A long shot and getting longer. Abby Simons, for the Strib, says, “Senate Majority Leader Tom Bakk reiterated that a push to repeal the state’s 80-year-old ban on Sunday liquor sales is still a long shot from becoming law this session, despite renewed confidence from House Speaker Kurt Daudt that the measure has a 50-50 chance at clearing his chamber—and that if it does, it will become law. ‘Unlikely,’ Bakk said succinctly following Monday’s Senate floor session. He said the measure’s highest hurdle is in the House, which last took up Sunday sales as a floor amendment in 2013. It was soundly defeated, 106-21.” Is Wisconsin lobbying against this thing?
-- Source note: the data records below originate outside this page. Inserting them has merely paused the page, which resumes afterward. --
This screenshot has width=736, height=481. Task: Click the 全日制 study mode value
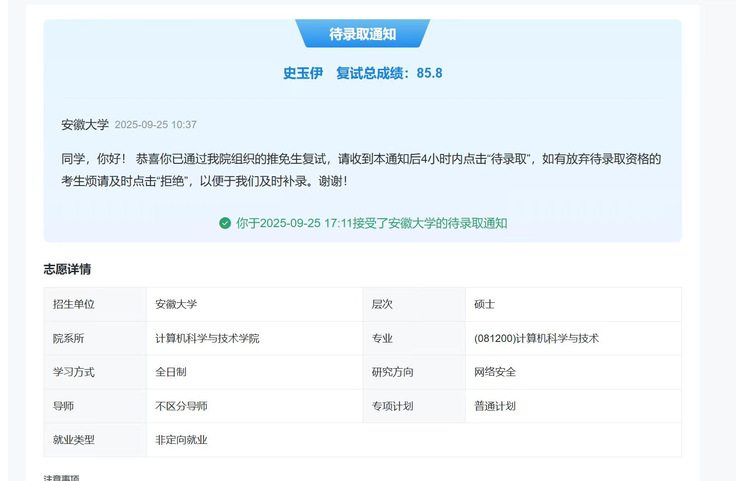(170, 372)
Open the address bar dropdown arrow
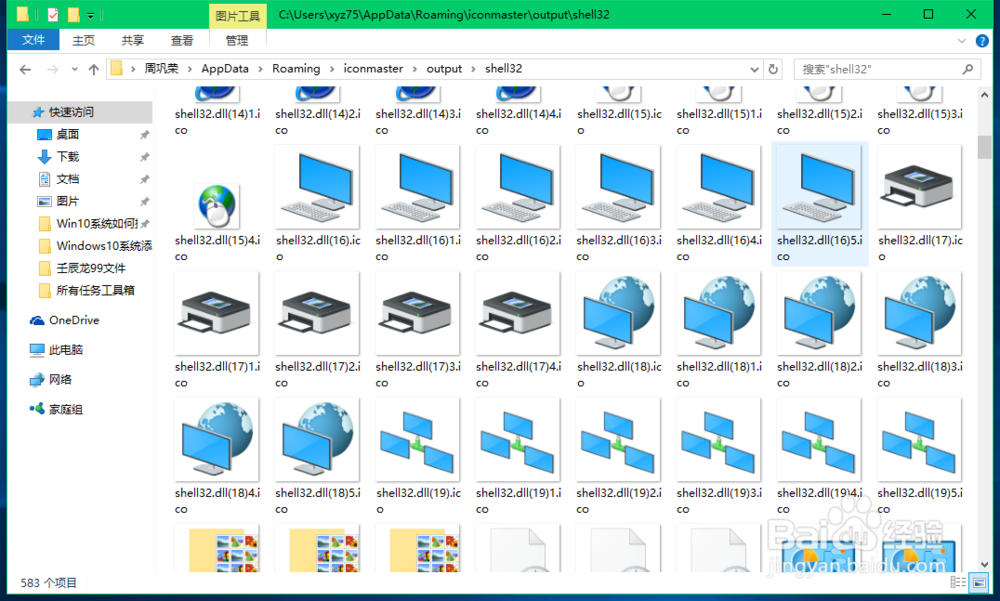Viewport: 1000px width, 601px height. click(x=755, y=68)
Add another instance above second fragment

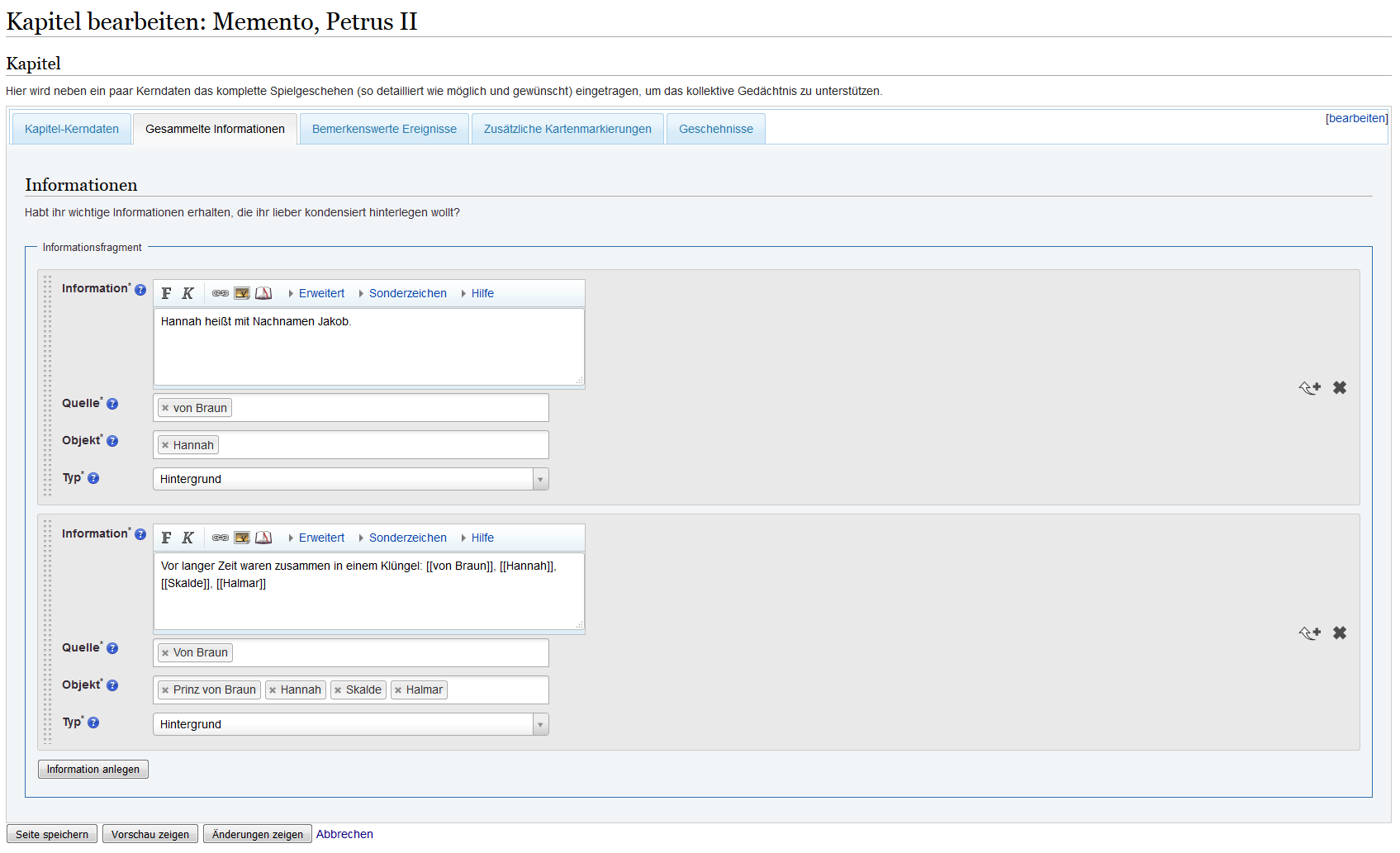tap(1309, 633)

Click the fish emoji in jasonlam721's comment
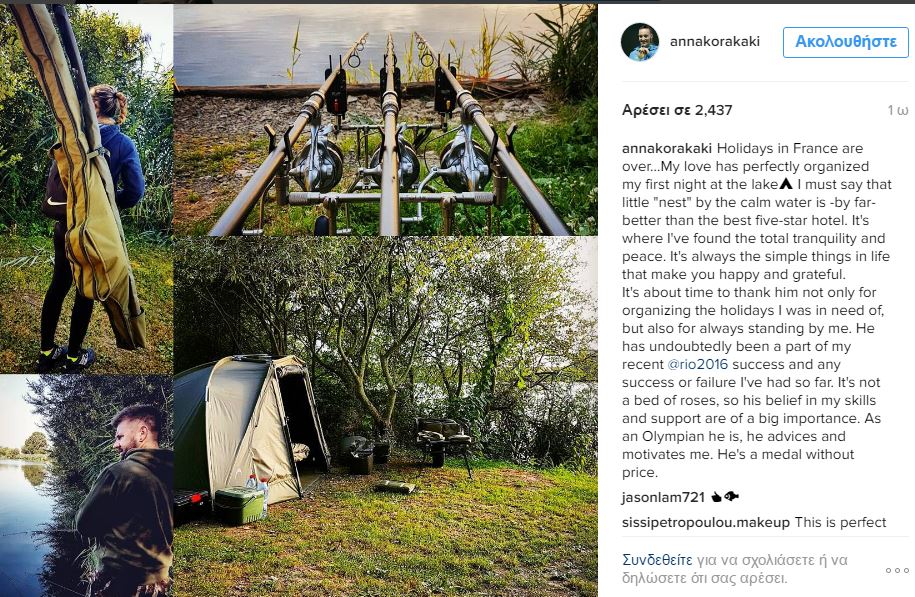[x=732, y=497]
Also from Bakk, via Tim Pugmire at MPR: “A day before a private meeting with the head of Minnesota’s new pro soccer franchise, Senate Majority Leader Tom Bakk threw more cold water on the idea of a state subsidized stadium. Bakk, DFL-Cook, is scheduled to meet Tuesday afternoon with Bill McGuire, who is trying to get a soccer-only stadium built in downtown Minneapolis. … Bakk said he remains opposed to any state support for that project. He said the Legislature is still suffering from stadium fatigue. ‘I mean I could offer it on the floor as an amendment. I don’t think it would get a vote,’ Bakk said.” Now if the Wilfs were asking … .
It would be tough selling sympathy for this guy to the prime demographic. says Elizabeth Baier at MPR: “Jeffery Amundson, president of the Rochester Symphony Orchestra and Chorale, has resigned. Amundson, who served as the group’s president for four years, was placed on paid administrative leave in February after prosecutors charged him with stealing money from a vulnerable adult.”
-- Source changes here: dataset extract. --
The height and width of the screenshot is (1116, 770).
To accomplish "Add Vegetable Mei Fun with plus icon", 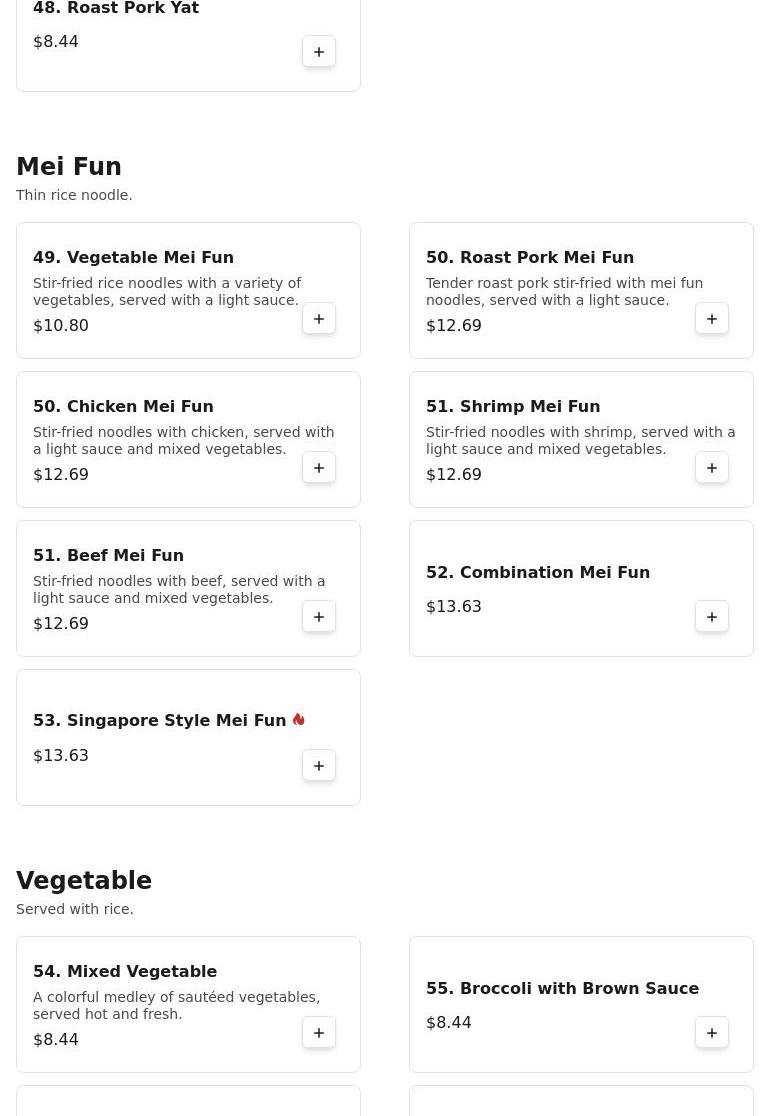I will [319, 319].
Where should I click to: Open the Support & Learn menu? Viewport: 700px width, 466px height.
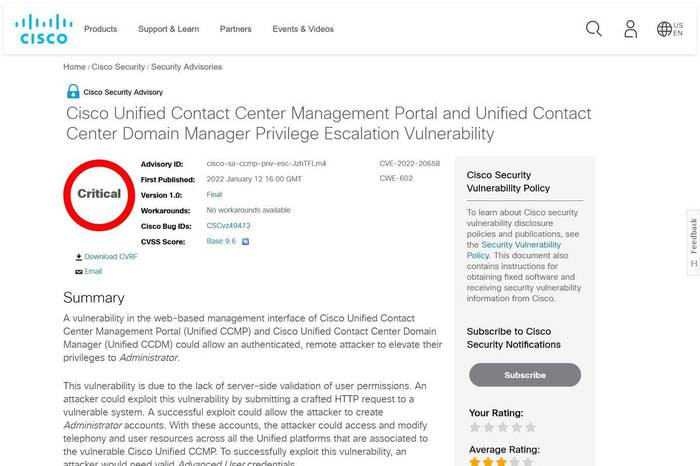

Will they actually ticket someone going 40 in the slow lane? Andy Rathbun of the PiPress says, “State troopers, county deputies and city police will be looking for signs of distracted driving — such as varying speed, swerving and looking down — to find those drivers sending and receiving texts and other electronic messages, said Lt. Tiffani Nielson of the Minnesota State Patrol. ‘Those are the drivers we’re going to be looking for and issuing citations (to) if we believe that distraction was occurring in that vehicle’, Nielson said during a news conference last. She said the fine for distracted driving varies by county but is generally $125 to $145.”
When your guy thinks he’s a contender, others are going to have to suffer. In the Milwaukee Journal-Sentinel Karen Herzog writes, “With five University of Wisconsin System campuses now offering voluntary early retirement buyouts to faculty and staff to address looming budget cuts, it was only a matter of time before the big question demanded center stage. Will some class sizes get larger when eligible faculty leave if no one is hired to replace them, UW-Milwaukee psychology professor John ‘Jay’ Moore asked Monday during a monthly budget forum at the campus, the latest in the system to announce buyouts. ‘That’s a fair implication.’ UWM Vice Chancellor for Finance and Administrative Affairs Robin Van Harpen responded.” It certainly was here.